* [The exercise]: In the passage of deed abstracts below, to whom did Samuel Furman assign the mortgage dated May 2, 1850?

Q-272-73. Mortgage. May 2, 1850. To secure a bond of $4200, conditioned for the payment of $2100, Richard Furman conveys to Samuel Furman, six negro slaves, with the issue and increase of the females: Dinah, Maria, Hannah, Patty, Jessee or Jesse [sic], and Abel the younger. Conveyance is void if debt is paid. Wit. S. H. Pressly. Pr. May 2, 1850. Rec. May 2, 1850. Assigned by Samuel Furman to William Haynesworth. Jan. 20, 1852, full consideration received from Rev. Richard Furman and mortgage satisfied, signed William Haynesworth.
Q-314-15. Deed of Gift. Nov. [blank], 1850. Levi Gray conveys to his daughter Elizabeth Sanders and her husband Wiley G. Sanders for their lifetime and then to their children Sarah and Bunyan Sanders, two negro boys named Lonon and George. Wit. J. A. Dungan. Pr. Nov. 22, 1850. Rec. Nov. 22, 1850.

* [Source data]:

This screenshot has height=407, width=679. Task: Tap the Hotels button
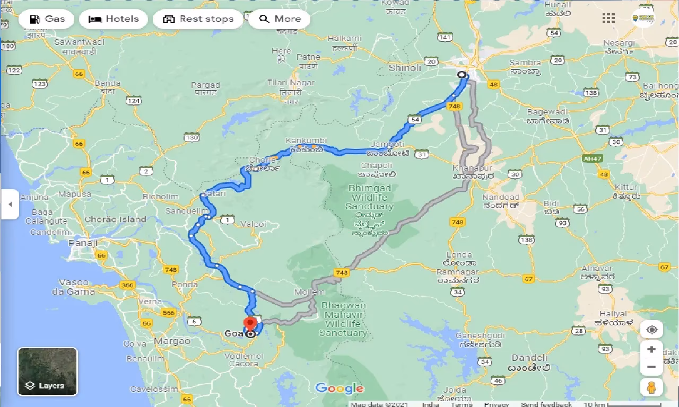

* [Response for this exercise]: William Haynesworth.